● **WHAT YOU SHOULD DO**: Write out every line below that includes the word "address".

● **INFORMATION SUPPLIED**:
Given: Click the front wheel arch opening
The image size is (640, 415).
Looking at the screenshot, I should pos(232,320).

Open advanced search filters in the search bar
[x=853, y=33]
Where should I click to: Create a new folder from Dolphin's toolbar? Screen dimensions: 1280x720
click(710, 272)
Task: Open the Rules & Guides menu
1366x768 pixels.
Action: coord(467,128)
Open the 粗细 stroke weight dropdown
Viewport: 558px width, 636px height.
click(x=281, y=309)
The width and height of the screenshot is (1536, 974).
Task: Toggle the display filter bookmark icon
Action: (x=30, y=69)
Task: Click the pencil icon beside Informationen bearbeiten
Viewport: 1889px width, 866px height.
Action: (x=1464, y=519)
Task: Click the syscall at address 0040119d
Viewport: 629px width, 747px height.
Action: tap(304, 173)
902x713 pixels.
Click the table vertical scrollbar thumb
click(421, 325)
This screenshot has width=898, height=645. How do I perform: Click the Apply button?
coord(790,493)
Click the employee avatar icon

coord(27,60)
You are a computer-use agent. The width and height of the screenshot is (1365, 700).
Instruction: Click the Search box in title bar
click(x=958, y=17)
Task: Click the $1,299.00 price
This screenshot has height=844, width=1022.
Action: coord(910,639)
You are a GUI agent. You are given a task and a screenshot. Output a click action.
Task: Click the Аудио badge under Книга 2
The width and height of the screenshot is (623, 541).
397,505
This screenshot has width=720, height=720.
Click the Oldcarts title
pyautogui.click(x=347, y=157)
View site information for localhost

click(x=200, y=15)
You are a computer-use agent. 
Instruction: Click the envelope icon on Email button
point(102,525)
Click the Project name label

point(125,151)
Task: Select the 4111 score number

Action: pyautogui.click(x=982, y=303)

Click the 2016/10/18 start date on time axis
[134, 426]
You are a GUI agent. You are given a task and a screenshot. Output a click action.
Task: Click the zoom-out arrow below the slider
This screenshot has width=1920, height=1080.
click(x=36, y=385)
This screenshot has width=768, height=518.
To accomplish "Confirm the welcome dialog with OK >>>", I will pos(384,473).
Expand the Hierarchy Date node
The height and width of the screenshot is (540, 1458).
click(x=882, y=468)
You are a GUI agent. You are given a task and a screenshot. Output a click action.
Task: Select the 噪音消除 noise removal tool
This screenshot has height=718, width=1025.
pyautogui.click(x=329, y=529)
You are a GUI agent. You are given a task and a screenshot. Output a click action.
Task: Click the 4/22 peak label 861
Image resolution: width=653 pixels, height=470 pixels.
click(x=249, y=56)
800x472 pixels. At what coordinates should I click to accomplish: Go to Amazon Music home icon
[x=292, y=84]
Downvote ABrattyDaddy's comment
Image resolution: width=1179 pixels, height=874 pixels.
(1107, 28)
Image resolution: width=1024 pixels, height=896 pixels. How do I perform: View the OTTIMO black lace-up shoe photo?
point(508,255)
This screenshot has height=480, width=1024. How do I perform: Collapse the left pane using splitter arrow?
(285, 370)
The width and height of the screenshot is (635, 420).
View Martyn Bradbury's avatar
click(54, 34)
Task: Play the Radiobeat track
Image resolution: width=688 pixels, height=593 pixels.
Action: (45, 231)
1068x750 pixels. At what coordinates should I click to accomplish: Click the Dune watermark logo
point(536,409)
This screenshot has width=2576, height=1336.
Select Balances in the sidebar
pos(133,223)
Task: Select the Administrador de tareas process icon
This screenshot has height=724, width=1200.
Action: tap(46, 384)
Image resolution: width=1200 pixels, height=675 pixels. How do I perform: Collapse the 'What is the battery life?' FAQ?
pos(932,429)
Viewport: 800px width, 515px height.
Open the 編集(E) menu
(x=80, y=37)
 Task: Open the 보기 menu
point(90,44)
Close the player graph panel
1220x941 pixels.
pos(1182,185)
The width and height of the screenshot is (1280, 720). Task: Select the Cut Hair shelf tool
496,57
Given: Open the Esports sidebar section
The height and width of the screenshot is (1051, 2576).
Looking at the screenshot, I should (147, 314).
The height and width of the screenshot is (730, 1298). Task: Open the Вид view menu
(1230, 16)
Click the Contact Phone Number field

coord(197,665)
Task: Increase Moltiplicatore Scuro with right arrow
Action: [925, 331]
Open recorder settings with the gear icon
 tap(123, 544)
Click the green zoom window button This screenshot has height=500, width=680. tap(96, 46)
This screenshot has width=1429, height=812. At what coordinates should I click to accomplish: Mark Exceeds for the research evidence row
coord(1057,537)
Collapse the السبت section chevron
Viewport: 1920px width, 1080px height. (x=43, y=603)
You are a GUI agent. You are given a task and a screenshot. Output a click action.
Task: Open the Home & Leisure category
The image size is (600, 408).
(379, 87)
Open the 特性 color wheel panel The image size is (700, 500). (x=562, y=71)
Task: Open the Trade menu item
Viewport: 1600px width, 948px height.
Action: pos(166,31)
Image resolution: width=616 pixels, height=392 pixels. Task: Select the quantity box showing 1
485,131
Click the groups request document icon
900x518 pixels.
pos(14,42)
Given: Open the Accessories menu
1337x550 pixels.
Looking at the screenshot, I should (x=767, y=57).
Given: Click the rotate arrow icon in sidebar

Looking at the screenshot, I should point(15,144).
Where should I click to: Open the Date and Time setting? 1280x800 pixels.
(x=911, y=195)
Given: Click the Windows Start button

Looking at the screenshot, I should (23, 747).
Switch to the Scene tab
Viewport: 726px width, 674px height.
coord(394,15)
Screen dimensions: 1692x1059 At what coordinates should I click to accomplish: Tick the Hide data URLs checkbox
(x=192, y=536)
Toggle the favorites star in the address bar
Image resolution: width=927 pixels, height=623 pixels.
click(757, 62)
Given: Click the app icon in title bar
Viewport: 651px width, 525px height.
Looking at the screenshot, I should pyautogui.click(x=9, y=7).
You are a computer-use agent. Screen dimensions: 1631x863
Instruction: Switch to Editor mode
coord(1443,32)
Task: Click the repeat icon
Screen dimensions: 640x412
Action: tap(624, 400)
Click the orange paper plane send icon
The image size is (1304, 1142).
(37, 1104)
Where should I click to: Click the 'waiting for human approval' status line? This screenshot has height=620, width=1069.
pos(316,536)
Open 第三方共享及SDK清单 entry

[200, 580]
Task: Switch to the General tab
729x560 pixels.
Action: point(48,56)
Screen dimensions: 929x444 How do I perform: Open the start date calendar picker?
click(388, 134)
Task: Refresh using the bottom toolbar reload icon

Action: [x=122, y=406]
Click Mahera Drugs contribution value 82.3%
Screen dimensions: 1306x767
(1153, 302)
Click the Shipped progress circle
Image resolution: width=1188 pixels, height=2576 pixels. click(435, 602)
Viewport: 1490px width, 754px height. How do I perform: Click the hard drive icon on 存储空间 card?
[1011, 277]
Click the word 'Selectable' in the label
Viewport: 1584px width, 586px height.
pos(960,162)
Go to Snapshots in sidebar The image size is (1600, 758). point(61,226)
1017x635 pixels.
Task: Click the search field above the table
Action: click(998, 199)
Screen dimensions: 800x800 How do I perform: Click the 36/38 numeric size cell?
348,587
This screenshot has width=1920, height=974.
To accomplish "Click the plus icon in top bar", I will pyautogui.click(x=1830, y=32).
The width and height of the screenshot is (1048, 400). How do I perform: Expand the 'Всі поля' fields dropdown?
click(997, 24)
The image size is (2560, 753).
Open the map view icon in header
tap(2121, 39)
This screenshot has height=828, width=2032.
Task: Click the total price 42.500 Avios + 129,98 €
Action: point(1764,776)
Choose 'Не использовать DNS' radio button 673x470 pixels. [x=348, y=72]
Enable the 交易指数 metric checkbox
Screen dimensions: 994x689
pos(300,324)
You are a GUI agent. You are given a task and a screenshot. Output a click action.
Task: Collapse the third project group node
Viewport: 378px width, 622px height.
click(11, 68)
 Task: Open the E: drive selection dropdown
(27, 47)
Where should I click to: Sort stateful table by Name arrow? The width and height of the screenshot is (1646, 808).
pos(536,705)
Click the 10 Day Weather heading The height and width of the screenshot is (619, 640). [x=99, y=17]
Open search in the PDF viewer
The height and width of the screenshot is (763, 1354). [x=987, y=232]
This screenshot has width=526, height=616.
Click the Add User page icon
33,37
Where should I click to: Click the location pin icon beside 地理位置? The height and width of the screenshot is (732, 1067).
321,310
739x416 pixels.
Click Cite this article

● **RESPONSE AREA**:
Task: Click the syscall at address 0040119d
Toggle the favorites star in the address bar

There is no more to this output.